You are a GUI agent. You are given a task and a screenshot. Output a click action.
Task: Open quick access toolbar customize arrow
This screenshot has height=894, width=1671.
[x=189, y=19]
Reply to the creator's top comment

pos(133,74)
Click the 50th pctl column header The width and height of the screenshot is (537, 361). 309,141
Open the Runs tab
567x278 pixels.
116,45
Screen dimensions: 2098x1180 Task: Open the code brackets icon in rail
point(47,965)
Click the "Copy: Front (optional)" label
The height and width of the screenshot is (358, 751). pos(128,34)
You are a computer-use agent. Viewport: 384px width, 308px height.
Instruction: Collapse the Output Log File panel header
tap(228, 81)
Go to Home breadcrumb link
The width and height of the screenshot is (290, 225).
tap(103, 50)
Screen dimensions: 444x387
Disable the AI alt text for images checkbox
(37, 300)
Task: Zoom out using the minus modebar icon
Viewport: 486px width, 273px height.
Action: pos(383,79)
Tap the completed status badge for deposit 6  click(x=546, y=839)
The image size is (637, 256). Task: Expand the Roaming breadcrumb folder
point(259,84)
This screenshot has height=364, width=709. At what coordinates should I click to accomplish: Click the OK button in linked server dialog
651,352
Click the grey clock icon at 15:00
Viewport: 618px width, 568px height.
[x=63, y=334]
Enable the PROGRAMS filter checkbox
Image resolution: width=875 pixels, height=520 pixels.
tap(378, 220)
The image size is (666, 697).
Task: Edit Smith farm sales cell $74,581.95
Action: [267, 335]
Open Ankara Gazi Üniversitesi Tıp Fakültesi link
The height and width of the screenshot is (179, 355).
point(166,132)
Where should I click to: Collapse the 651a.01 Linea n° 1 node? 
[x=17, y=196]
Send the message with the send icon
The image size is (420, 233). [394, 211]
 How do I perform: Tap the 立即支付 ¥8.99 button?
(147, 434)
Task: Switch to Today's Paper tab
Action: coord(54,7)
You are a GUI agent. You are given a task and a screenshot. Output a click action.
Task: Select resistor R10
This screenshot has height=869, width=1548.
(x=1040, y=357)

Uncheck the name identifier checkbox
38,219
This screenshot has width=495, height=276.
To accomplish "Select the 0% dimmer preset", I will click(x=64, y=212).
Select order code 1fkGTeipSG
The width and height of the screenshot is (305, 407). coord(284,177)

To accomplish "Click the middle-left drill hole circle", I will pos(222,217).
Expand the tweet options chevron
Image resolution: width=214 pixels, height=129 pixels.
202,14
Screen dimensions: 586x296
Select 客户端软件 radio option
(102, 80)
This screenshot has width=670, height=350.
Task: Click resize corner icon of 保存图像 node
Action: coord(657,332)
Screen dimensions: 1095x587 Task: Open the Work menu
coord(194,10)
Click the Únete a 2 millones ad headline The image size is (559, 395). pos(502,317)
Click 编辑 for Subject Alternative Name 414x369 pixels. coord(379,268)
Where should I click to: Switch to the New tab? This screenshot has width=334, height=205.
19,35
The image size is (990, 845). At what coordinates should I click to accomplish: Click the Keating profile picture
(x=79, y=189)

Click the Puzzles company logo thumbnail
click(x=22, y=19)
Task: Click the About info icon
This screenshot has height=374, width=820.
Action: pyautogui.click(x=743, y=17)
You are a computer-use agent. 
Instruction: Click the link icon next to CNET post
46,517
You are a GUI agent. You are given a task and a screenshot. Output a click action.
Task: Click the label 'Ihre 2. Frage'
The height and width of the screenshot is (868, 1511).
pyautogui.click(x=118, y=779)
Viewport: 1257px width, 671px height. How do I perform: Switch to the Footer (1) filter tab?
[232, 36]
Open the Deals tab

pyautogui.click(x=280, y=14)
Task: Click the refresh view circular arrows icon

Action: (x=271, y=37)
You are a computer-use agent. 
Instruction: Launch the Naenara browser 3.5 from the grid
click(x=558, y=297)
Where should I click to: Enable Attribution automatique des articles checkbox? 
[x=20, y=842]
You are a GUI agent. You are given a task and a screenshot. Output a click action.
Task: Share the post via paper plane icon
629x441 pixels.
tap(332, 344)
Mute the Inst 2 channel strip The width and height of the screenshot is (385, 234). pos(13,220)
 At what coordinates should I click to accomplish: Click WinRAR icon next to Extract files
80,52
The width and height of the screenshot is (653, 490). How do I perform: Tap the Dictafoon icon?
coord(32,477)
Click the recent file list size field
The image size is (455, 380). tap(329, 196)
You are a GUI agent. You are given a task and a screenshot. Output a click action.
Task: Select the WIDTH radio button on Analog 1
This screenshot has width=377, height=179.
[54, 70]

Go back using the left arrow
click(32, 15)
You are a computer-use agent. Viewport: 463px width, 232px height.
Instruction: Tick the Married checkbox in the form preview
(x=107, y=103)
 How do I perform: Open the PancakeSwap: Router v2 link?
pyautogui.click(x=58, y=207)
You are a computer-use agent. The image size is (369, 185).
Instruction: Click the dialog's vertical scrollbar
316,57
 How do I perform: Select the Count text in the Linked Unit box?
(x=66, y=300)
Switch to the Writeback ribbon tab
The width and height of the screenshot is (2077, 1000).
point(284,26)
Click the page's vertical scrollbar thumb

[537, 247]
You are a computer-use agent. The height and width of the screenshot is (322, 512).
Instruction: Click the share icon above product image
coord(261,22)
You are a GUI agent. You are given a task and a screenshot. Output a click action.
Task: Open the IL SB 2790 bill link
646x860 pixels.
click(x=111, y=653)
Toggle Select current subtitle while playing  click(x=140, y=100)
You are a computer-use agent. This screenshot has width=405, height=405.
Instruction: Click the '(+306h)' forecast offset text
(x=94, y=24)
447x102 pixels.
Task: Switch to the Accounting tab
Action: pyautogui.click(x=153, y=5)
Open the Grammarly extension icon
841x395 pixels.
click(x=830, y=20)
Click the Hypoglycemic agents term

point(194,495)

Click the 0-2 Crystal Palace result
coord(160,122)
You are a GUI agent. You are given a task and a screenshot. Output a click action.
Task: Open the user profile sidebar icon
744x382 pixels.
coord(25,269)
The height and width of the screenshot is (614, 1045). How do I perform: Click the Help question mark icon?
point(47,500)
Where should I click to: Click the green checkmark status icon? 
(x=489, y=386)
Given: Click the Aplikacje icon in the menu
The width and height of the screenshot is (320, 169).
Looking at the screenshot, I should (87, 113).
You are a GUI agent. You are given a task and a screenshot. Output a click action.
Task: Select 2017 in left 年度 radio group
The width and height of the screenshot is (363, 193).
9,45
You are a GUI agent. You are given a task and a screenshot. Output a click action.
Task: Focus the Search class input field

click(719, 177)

Assignment
Every entry above should be transcribed exactly as it appears.

Task solution
You are a GUI agent. You are given a task and a screenshot. Output a click action.
Task: Open quick access toolbar customize arrow
This screenshot has height=894, width=1671.
[x=189, y=19]
Reply to the creator's top comment

pos(133,74)
Click the 50th pctl column header The width and height of the screenshot is (537, 361). 309,141
Open the Runs tab
567x278 pixels.
116,45
Screen dimensions: 2098x1180 Task: Open the code brackets icon in rail
point(47,965)
Click the "Copy: Front (optional)" label
The height and width of the screenshot is (358, 751). pos(128,34)
You are a computer-use agent. Viewport: 384px width, 308px height.
Instruction: Collapse the Output Log File panel header
tap(228, 81)
Go to Home breadcrumb link
The width and height of the screenshot is (290, 225).
tap(103, 50)
Screen dimensions: 444x387
Disable the AI alt text for images checkbox
(37, 300)
Task: Zoom out using the minus modebar icon
Viewport: 486px width, 273px height.
Action: pos(383,79)
Tap the completed status badge for deposit 6  click(x=546, y=839)
The image size is (637, 256). Task: Expand the Roaming breadcrumb folder
point(259,84)
This screenshot has height=364, width=709. At what coordinates should I click to accomplish: Click the OK button in linked server dialog
651,352
Click the grey clock icon at 15:00
Viewport: 618px width, 568px height.
[x=63, y=334]
Enable the PROGRAMS filter checkbox
Image resolution: width=875 pixels, height=520 pixels.
tap(378, 220)
The image size is (666, 697).
Task: Edit Smith farm sales cell $74,581.95
Action: [267, 335]
Open Ankara Gazi Üniversitesi Tıp Fakültesi link
The height and width of the screenshot is (179, 355).
point(166,132)
Where should I click to: Collapse the 651a.01 Linea n° 1 node? 
[x=17, y=196]
Send the message with the send icon
The image size is (420, 233). [394, 211]
 How do I perform: Tap the 立即支付 ¥8.99 button?
(147, 434)
Task: Switch to Today's Paper tab
Action: coord(54,7)
You are a GUI agent. You are given a task and a screenshot. Output a click action.
Task: Select resistor R10
This screenshot has height=869, width=1548.
(x=1040, y=357)

Uncheck the name identifier checkbox
38,219
This screenshot has width=495, height=276.
To accomplish "Select the 0% dimmer preset", I will click(x=64, y=212).
Select order code 1fkGTeipSG
The width and height of the screenshot is (305, 407). coord(284,177)

To accomplish "Click the middle-left drill hole circle", I will pos(222,217).
Expand the tweet options chevron
Image resolution: width=214 pixels, height=129 pixels.
202,14
Screen dimensions: 586x296
Select 客户端软件 radio option
(102, 80)
This screenshot has width=670, height=350.
Task: Click resize corner icon of 保存图像 node
Action: coord(657,332)
Screen dimensions: 1095x587 Task: Open the Work menu
coord(194,10)
Click the Únete a 2 millones ad headline The image size is (559, 395). pos(502,317)
Click 编辑 for Subject Alternative Name 414x369 pixels. coord(379,268)
Where should I click to: Switch to the New tab? This screenshot has width=334, height=205.
19,35
The image size is (990, 845). At what coordinates should I click to accomplish: Click the Keating profile picture
(x=79, y=189)

Click the Puzzles company logo thumbnail
click(x=22, y=19)
Task: Click the About info icon
This screenshot has height=374, width=820.
Action: pyautogui.click(x=743, y=17)
You are a computer-use agent. 
Instruction: Click the link icon next to CNET post
46,517
You are a GUI agent. You are given a task and a screenshot. Output a click action.
Task: Click the label 'Ihre 2. Frage'
The height and width of the screenshot is (868, 1511).
pyautogui.click(x=118, y=779)
Viewport: 1257px width, 671px height. How do I perform: Switch to the Footer (1) filter tab?
[232, 36]
Open the Deals tab

pyautogui.click(x=280, y=14)
Task: Click the refresh view circular arrows icon

Action: (x=271, y=37)
You are a computer-use agent. 
Instruction: Launch the Naenara browser 3.5 from the grid
click(x=558, y=297)
Where should I click to: Enable Attribution automatique des articles checkbox? 
[x=20, y=842]
You are a GUI agent. You are given a task and a screenshot. Output a click action.
Task: Share the post via paper plane icon
629x441 pixels.
tap(332, 344)
Mute the Inst 2 channel strip The width and height of the screenshot is (385, 234). pos(13,220)
 At what coordinates should I click to accomplish: Click WinRAR icon next to Extract files
80,52
The width and height of the screenshot is (653, 490). How do I perform: Tap the Dictafoon icon?
coord(32,477)
Click the recent file list size field
The image size is (455, 380). tap(329, 196)
You are a GUI agent. You are given a task and a screenshot. Output a click action.
Task: Select the WIDTH radio button on Analog 1
This screenshot has width=377, height=179.
[54, 70]

Go back using the left arrow
click(32, 15)
You are a computer-use agent. Viewport: 463px width, 232px height.
Instruction: Tick the Married checkbox in the form preview
(x=107, y=103)
 How do I perform: Open the PancakeSwap: Router v2 link?
pyautogui.click(x=58, y=207)
You are a computer-use agent. The image size is (369, 185).
Instruction: Click the dialog's vertical scrollbar
316,57
 How do I perform: Select the Count text in the Linked Unit box?
(x=66, y=300)
Switch to the Writeback ribbon tab
The width and height of the screenshot is (2077, 1000).
point(284,26)
Click the page's vertical scrollbar thumb

[537, 247]
You are a computer-use agent. The height and width of the screenshot is (322, 512).
Instruction: Click the share icon above product image
coord(261,22)
You are a GUI agent. You are given a task and a screenshot. Output a click action.
Task: Open the IL SB 2790 bill link
646x860 pixels.
click(x=111, y=653)
Toggle Select current subtitle while playing  click(x=140, y=100)
You are a computer-use agent. This screenshot has width=405, height=405.
Instruction: Click the '(+306h)' forecast offset text
(x=94, y=24)
447x102 pixels.
Task: Switch to the Accounting tab
Action: pyautogui.click(x=153, y=5)
Open the Grammarly extension icon
841x395 pixels.
click(x=830, y=20)
Click the Hypoglycemic agents term

point(194,495)

Click the 0-2 Crystal Palace result
coord(160,122)
You are a GUI agent. You are given a task and a screenshot. Output a click action.
Task: Open the user profile sidebar icon
744x382 pixels.
coord(25,269)
The height and width of the screenshot is (614, 1045). How do I perform: Click the Help question mark icon?
point(47,500)
Where should I click to: Click the green checkmark status icon? 
(x=489, y=386)
Given: Click the Aplikacje icon in the menu
The width and height of the screenshot is (320, 169).
Looking at the screenshot, I should (87, 113).
You are a GUI agent. You are given a task and a screenshot. Output a click action.
Task: Select 2017 in left 年度 radio group
The width and height of the screenshot is (363, 193).
9,45
You are a GUI agent. You are given a task and a screenshot. Output a click action.
Task: Focus the Search class input field

click(719, 177)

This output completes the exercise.